De pointe van Benjamins betoog is dat hij de “teloorgang van de waarde van de traditie” positief waardeert. Hij juicht de “vernietiging van het aura” toe, inclusief het daarmee verbonden failliet van het “echtheidscriterium” in de kunst. Aangezien het kunstwerk rond de overgang van de negentiende naar de twintigste eeuw bepaald wordt door zijn “tentoonstellingswaarde”, verandert tevens de sociale functie van het hele esthetische domein. In de plaats van de theologische gerichtheid op het ritueel treedt de revolutionaire taak om het onderdrukte creatieve potentieel van de massa’s vrij te maken. Benjamin gebruikt het voorbeeld van de montagetechniek in de avantgardistische stomme films van de jaren twintig om te laten zien dat de enorme veranderingen die op het terrein van de esthetische productie en receptie plaatsvinden, de kunst voor het eerst in de geschiedenis de mogelijkheid biedt om deel uit te maken van de politieke revolutie: doordat het publiek filmscènes “simultaan en collectief recipieert”, doordat het “collectief lacht”, neemt het de waarneming van het kunstwerk zelf ter hand en ontwikkelt het zich door herhaalde oefening tot een publiek van kenners. De emancipatorische werking die op die manier van een kunst-zonder-aura uitgaat, is een tegengif tegen de fascistische “esthetisering van de politiek” en leidt omgekeerd juist tot de “politisering van de kunst”.

Teken van vrijheid

Deze stellingen van Benjamin stuitten bij Adorno allerminst op instemming. In maart 1936 kreeg Adorno zowel de beschikking over de Duitse versie als over een Franse vertaling van Benjamins essay. Nog in dezelfde maand schreef hij een lange brief waarin hij fundamentele kritiek uitte op het stuk. Hij vond het onzin om het autonome kunstwerk te reduceren tot zijn “magische aura”, het magische van het kunstwerk schuilt veeleer in het feit dat het onder het “teken van de vrijheid” tot stand is gekomen. In de ogen van Adorno faalt Benjamin op het vlak van het dialectische denken wanneer hij de autonome kunst met haar aura vereenzelvigt en haar daarmee indirect een ‘contrarevolutionaire functie’ toekent. Met grote stelligheid verwierp Adorno Benjamins stelling over de emancipatorische werking van film, alsof het proletariaat zich in de bioscoop bewust zou kunnen worden van zijn rol als potentieel subject van de geschiedenis en zijn verburgerlijking, die eigenlijk al lang een feit is, ongedaan zou kunnen maken. ‘Het lachen van de bioscoopbezoeker’, zo peperde hij Benjamin in, ‘is allesbehalve goed en revolutionair, het is juist compleet doordrenkt van het kwalijkste burgerlijke sadisme.’ Het idee dat ‘een reactionair in een avantgardist kan veranderen door zich grondig in een film van Chaplin te verdiepen’, is een illusie en getuigt van ‘verregaande romantiek’. Ook een film als Modern Times is in de verste verte niet avantgardistisch. De werking die die film op het publiek heeft, dankt het juist aan de auratische schijn die de massacultuur aan alles verleent. In deze verwijzing naar de massacultuur klinken de argumenten door die Adorno een stuk scherper uitwerkte in het stuk over jazz dat hij in die tijd aan het schrijven was; tien jaar later zou hij die argumenten in hun volle breedte uit de doeken doen in zijn theorie over de cultuurindustrie.

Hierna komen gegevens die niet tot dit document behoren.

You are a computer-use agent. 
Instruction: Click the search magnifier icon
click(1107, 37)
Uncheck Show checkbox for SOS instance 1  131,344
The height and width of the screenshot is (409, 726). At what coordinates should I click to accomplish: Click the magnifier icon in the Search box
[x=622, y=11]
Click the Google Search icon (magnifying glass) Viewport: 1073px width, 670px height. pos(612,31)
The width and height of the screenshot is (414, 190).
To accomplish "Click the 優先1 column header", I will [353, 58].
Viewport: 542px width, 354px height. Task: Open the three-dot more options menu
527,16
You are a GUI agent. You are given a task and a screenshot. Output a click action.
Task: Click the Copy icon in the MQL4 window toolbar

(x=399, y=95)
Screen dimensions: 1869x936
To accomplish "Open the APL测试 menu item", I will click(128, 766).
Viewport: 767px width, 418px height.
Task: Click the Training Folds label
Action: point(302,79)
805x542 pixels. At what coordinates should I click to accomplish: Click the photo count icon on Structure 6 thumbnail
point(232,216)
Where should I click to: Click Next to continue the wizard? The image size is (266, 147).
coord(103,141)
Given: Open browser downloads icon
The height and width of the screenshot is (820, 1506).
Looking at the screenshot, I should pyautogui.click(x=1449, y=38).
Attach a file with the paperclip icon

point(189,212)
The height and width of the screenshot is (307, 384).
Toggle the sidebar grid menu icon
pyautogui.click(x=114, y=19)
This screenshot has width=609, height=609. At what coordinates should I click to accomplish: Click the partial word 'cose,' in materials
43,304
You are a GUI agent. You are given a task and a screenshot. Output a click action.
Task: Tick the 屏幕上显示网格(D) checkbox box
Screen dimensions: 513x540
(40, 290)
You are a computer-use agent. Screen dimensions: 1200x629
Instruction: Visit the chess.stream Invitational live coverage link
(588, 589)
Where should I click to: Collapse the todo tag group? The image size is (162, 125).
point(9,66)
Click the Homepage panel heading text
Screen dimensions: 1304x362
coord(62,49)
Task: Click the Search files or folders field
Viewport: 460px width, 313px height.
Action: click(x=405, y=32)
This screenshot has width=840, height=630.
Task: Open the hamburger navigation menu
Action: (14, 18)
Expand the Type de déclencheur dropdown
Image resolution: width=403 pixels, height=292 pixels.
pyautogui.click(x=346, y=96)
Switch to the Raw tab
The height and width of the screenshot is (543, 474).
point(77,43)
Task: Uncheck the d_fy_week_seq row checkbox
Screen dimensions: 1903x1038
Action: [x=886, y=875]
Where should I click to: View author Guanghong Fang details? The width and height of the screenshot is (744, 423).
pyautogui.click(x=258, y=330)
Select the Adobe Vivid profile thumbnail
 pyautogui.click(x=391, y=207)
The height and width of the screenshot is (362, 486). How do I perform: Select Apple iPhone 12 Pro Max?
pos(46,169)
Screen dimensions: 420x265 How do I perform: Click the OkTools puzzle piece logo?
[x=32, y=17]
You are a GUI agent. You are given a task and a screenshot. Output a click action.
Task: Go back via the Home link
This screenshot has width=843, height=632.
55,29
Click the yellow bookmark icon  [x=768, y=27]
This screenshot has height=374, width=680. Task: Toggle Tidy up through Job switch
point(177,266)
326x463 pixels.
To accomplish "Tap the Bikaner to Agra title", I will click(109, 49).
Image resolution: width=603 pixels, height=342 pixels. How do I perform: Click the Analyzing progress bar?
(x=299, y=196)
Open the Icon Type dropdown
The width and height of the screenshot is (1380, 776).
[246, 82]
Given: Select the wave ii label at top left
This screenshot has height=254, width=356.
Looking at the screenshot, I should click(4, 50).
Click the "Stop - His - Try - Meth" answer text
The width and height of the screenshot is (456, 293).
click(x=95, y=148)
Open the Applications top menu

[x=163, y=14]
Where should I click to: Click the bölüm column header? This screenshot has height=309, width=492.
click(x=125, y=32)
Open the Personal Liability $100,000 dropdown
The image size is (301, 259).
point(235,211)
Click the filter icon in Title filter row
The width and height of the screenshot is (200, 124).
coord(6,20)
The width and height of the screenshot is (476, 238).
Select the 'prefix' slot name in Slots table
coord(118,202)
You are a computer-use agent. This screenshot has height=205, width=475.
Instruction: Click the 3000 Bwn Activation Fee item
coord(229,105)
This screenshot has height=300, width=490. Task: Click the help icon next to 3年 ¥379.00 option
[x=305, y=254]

Op meerdere plaatsen in zijn brief waarschuwde Adorno Benjamin voor een al te grote invloed van Bertolt Brecht. Daarbij doelde hij niet alleen op Brechts afwijkende opvatting van het marxisme maar ook op de dubieuze wijze waarop de toneelschrijver kunst met politiek verbond. Een dialectisch concept van kunst en massacultuur – ‘een dialectiek die zich tussen extremen beweegt’ – is pas mogelijk wanneer ze totaal vrij is van ‘brechtiaanse motieven’. Ook moest Adorno niets hebben van de manier waarop Benjamin het materialisme van Marx in een filosofisch messianisme vertaalde. Een dergelijk materialisme was hem veel te ‘antropologisch’, alsof voor Benjamin ‘het menselijk lichaam de ultieme concreetheid’ was. Adorno achtte zich niet in staat hem in een dergelijke ondialectische ontologie van het lichaam te volgen.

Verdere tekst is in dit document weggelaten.